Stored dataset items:
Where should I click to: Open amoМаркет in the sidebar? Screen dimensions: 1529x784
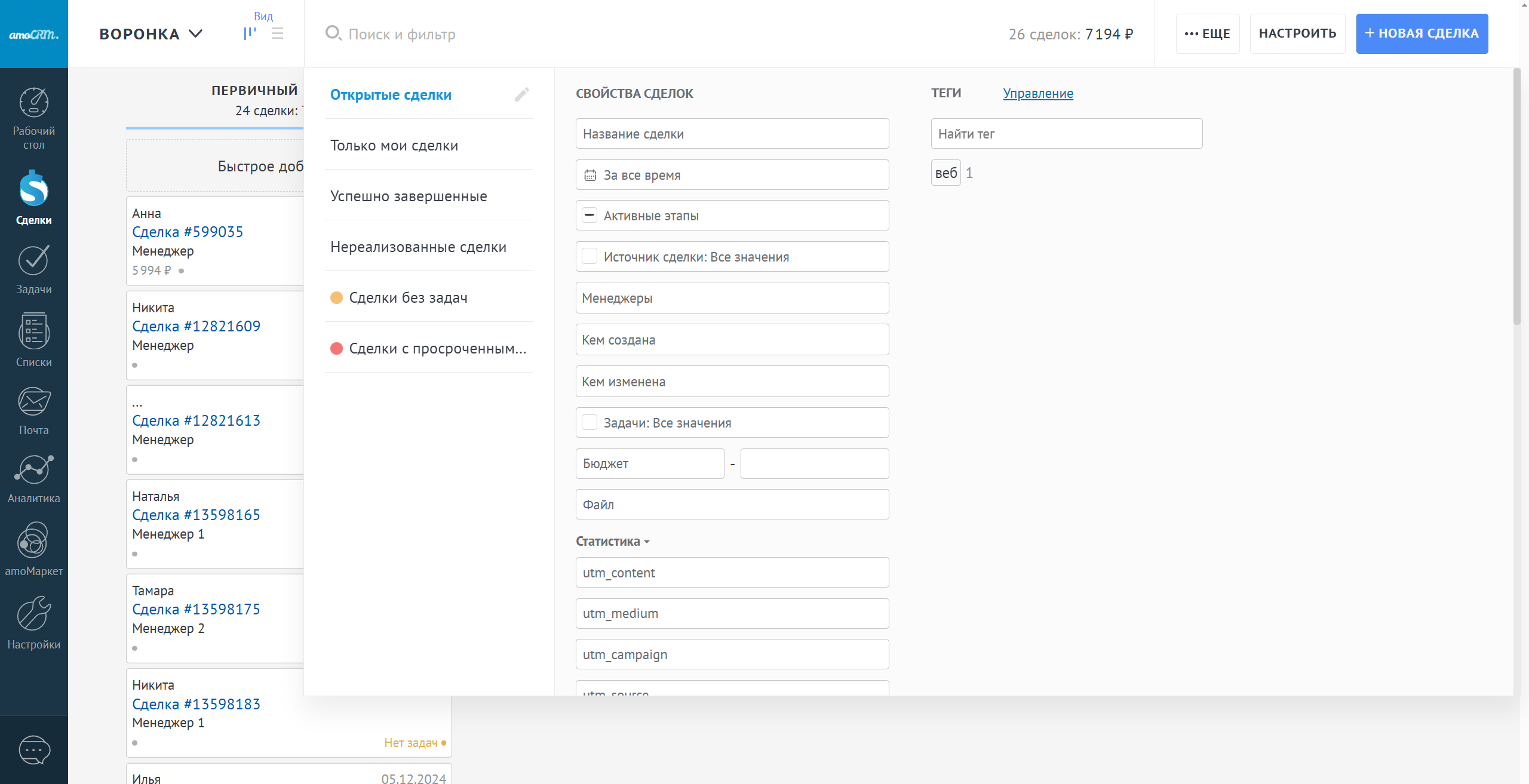pyautogui.click(x=34, y=541)
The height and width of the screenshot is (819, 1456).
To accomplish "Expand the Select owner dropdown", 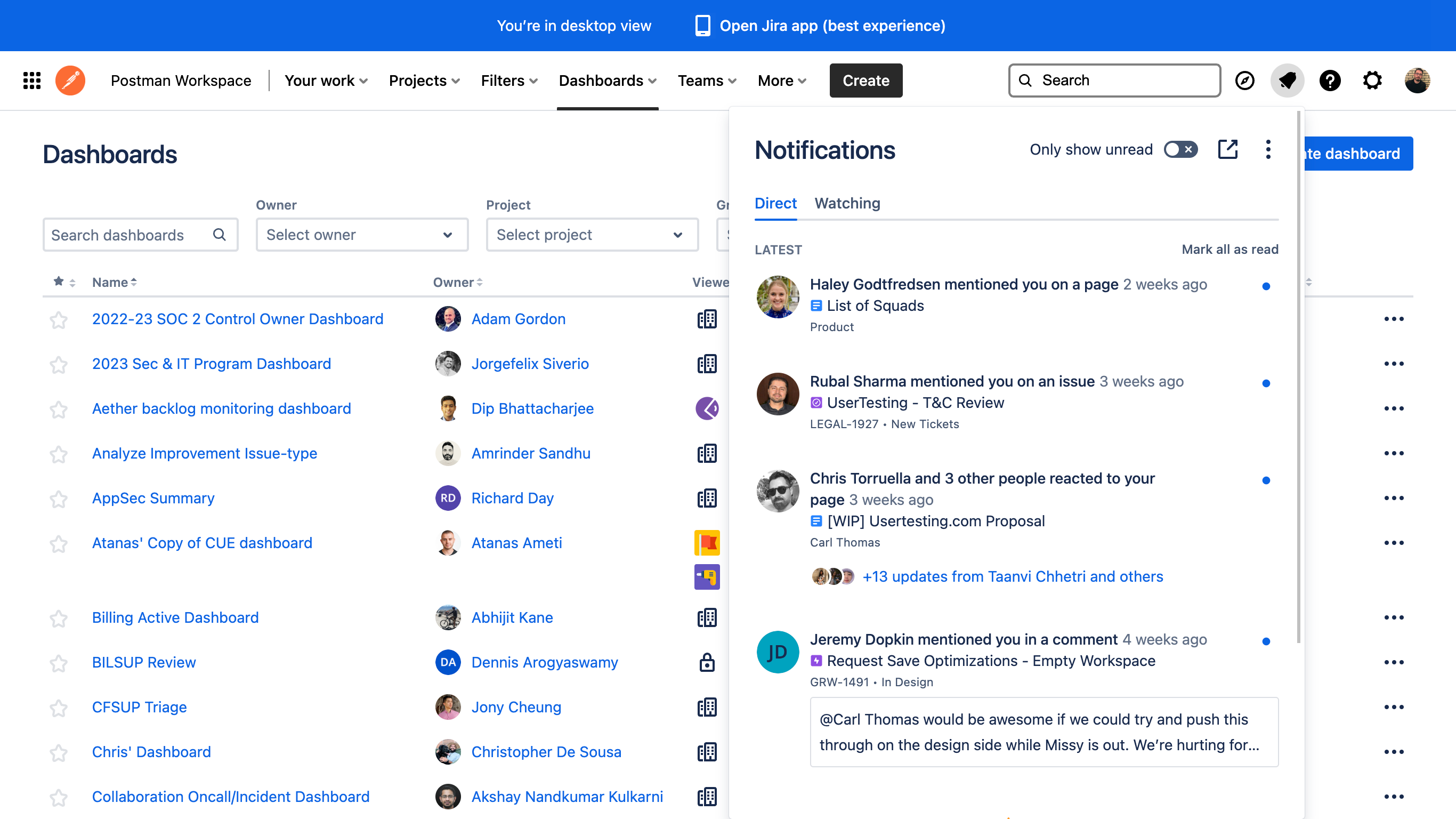I will (x=362, y=235).
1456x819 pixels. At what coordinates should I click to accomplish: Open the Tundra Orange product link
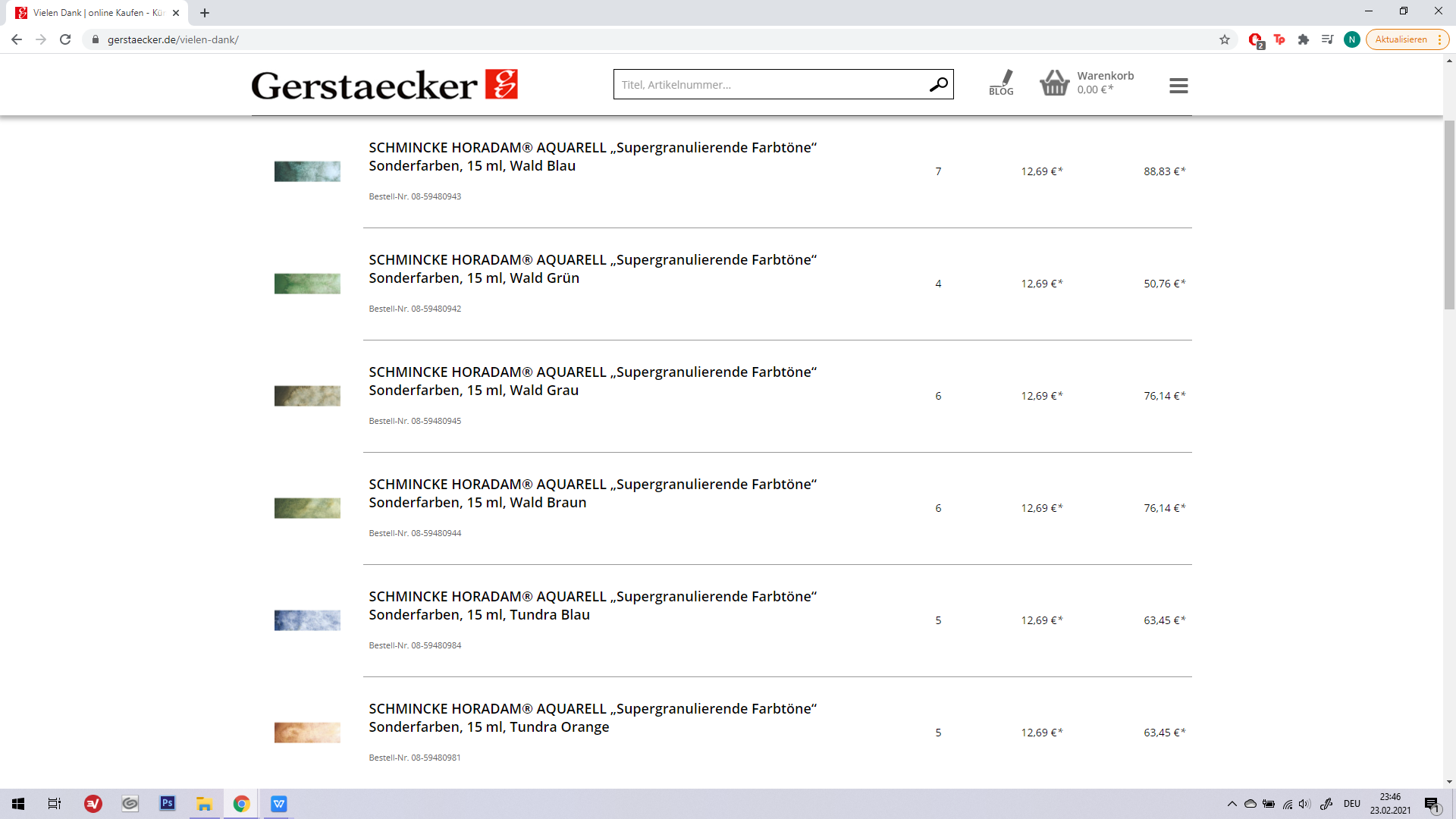pyautogui.click(x=592, y=717)
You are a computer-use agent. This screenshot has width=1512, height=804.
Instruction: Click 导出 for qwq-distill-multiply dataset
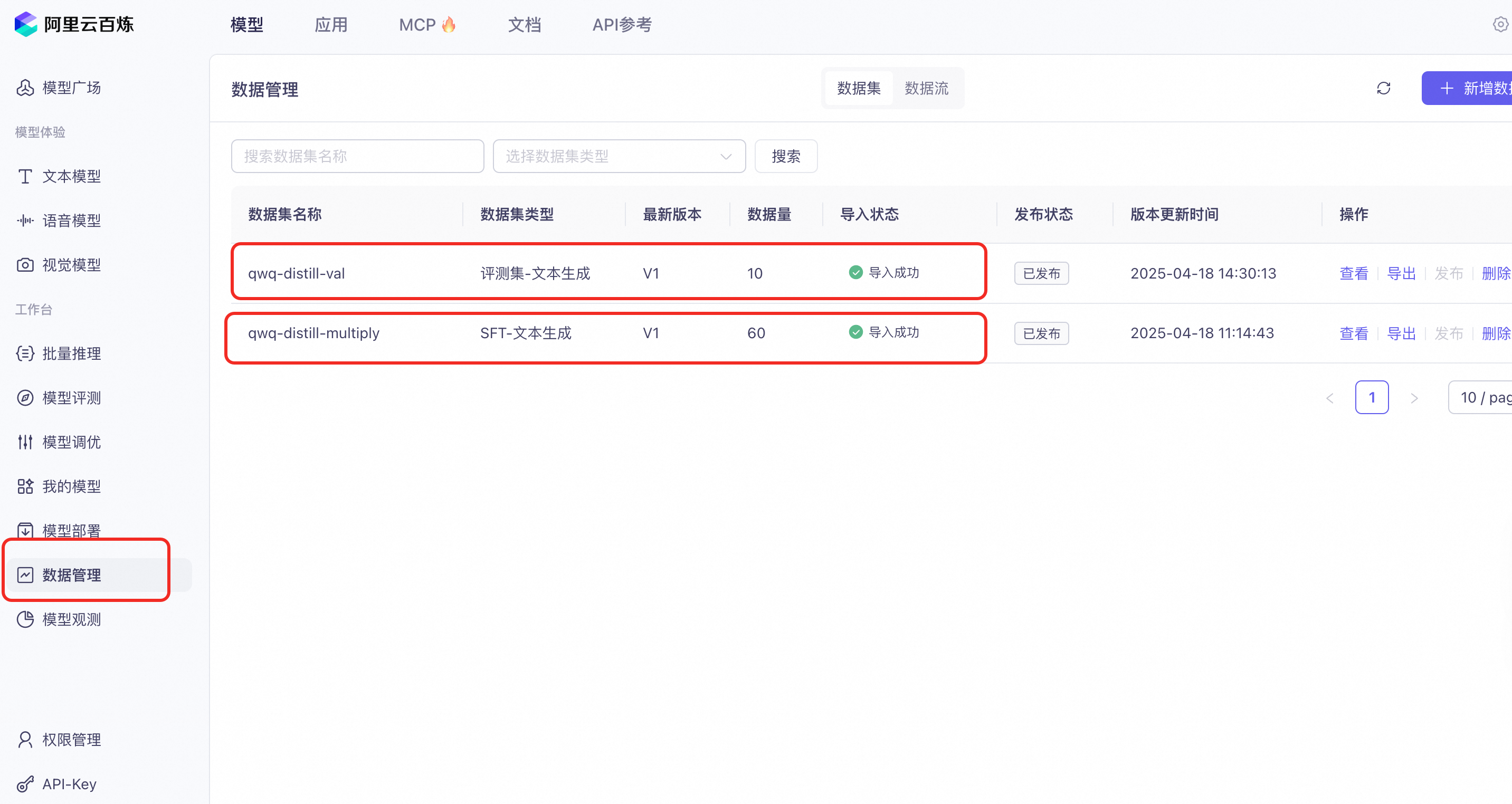(1401, 333)
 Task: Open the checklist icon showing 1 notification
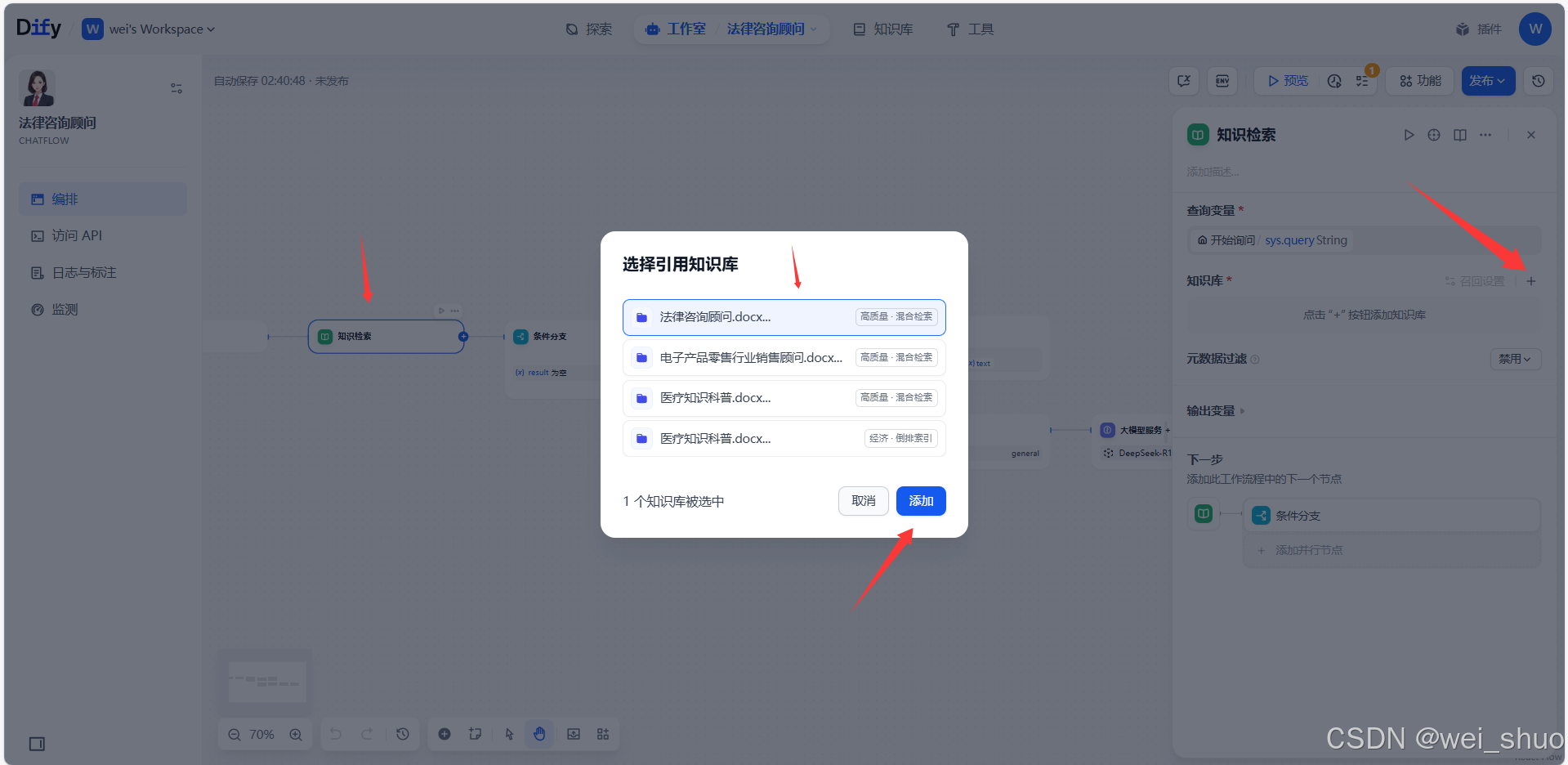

= Task description =
Go line by line through the data and copy any that contain "screenshot".

= Answer to the exercise =
The height and width of the screenshot is (819, 1456).
You are a computer-use agent. This screenshot has width=1512, height=804.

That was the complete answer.